Would you transcribe the listing that follows word for word, skipping pictures?

▸ Data extract
+ + + + + + +

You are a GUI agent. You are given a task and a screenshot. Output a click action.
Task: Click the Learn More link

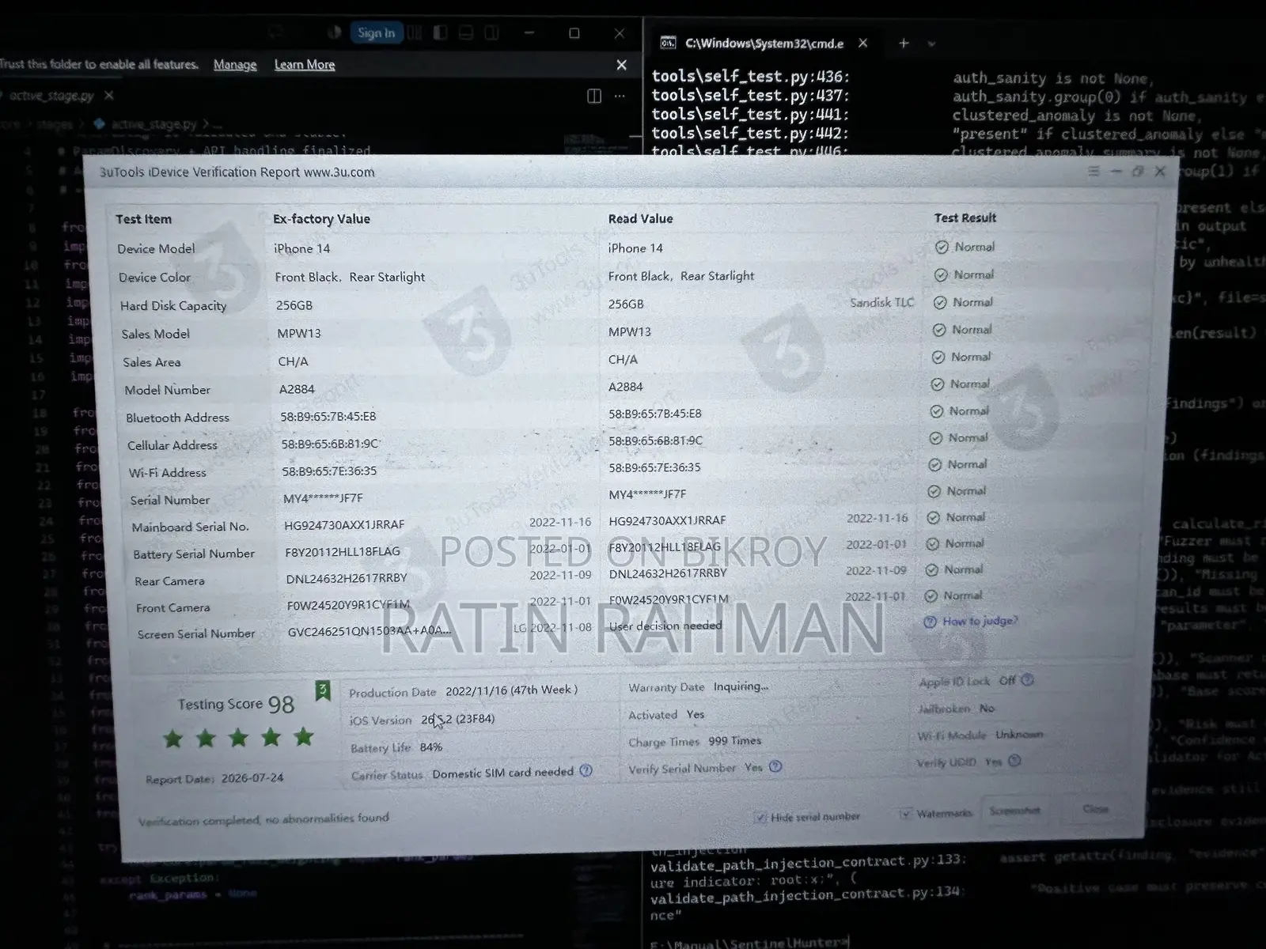(305, 65)
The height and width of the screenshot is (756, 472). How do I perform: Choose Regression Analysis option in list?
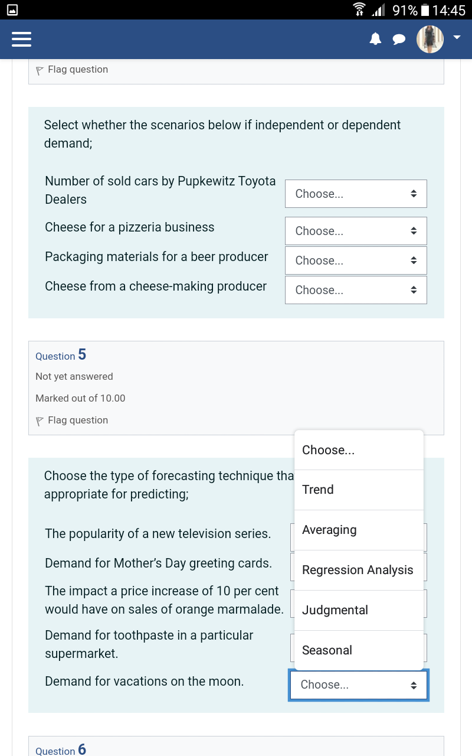click(x=359, y=570)
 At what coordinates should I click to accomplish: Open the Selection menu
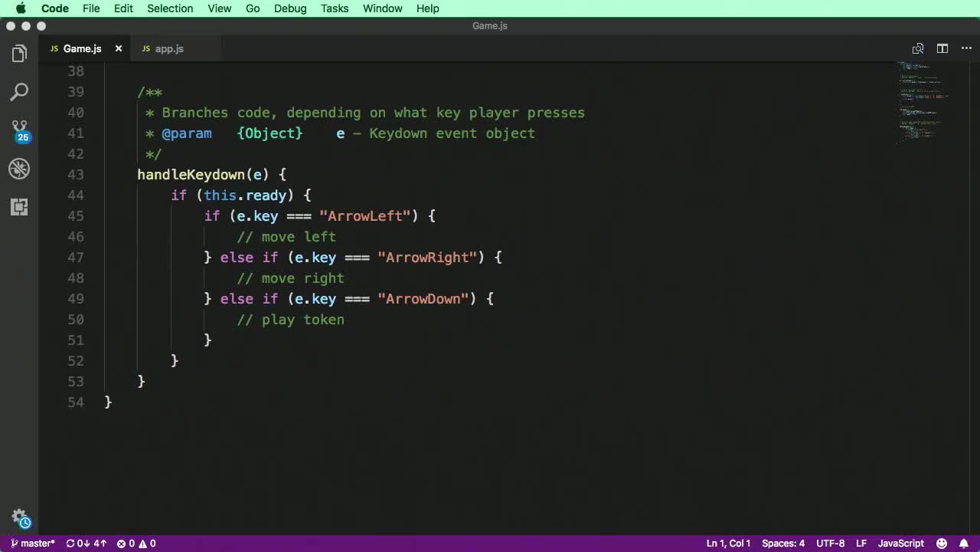pyautogui.click(x=170, y=8)
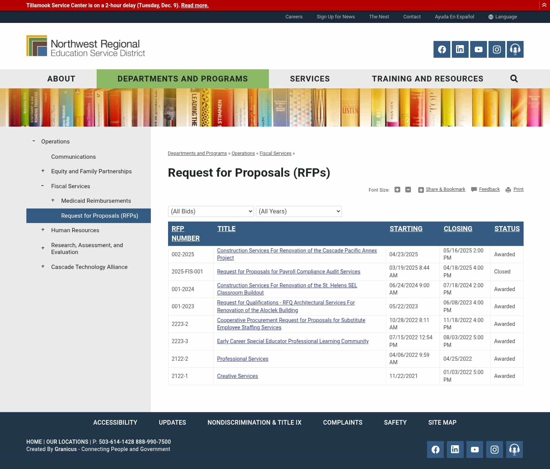Open the Services main menu
Screen dimensions: 550x469
point(309,79)
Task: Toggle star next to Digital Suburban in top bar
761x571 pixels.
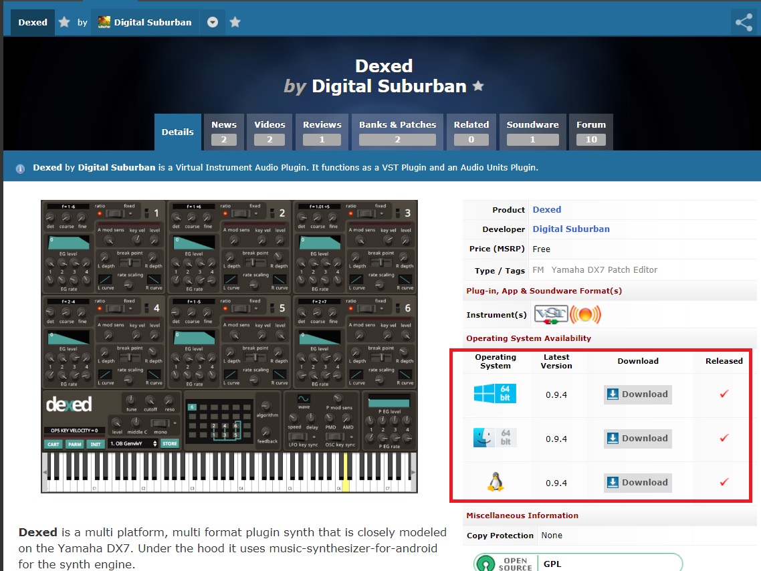Action: coord(235,22)
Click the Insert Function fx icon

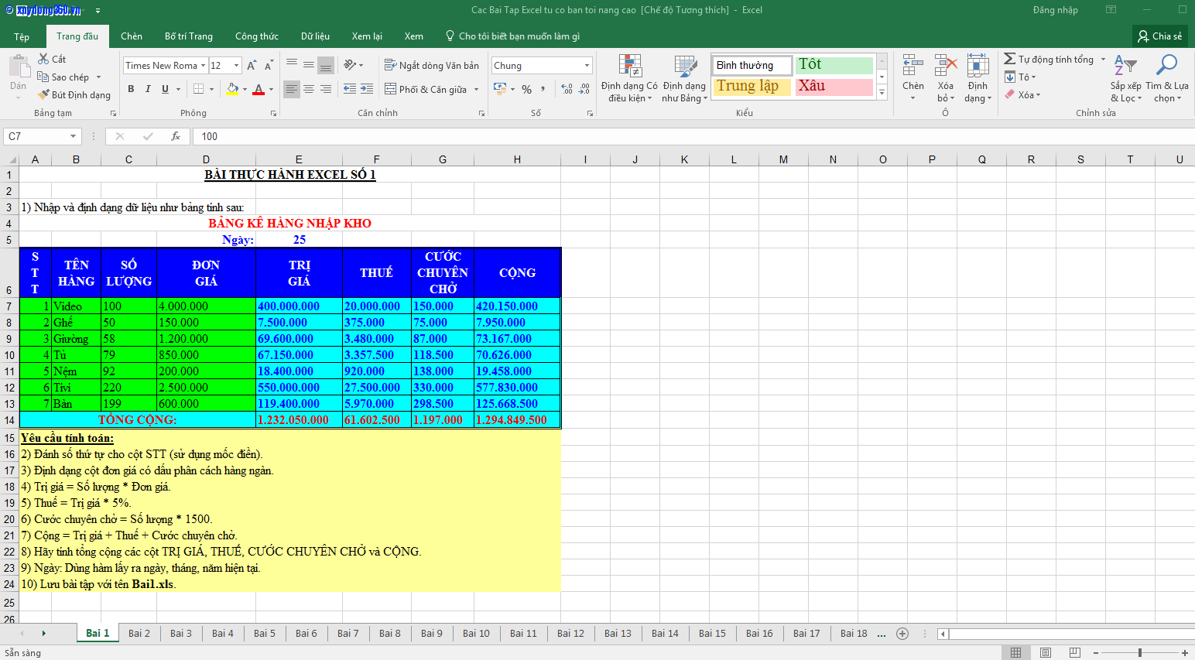click(x=176, y=136)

+ + + + + + +

▸ Written solution
You are a GUI agent. You are given a task and a screenshot. Output a click action.
Task: Click the Learn More link

(305, 65)
The height and width of the screenshot is (756, 472). How do I perform: Choose Regression Analysis option in list?
click(x=359, y=570)
 At what coordinates should I click to accomplish: Open the Selection menu
pyautogui.click(x=170, y=8)
Open the Services main menu
Screen dimensions: 550x469
point(309,79)
Task: Toggle star next to Digital Suburban in top bar
761x571 pixels.
Action: coord(235,22)
Click the Insert Function fx icon

click(x=176, y=136)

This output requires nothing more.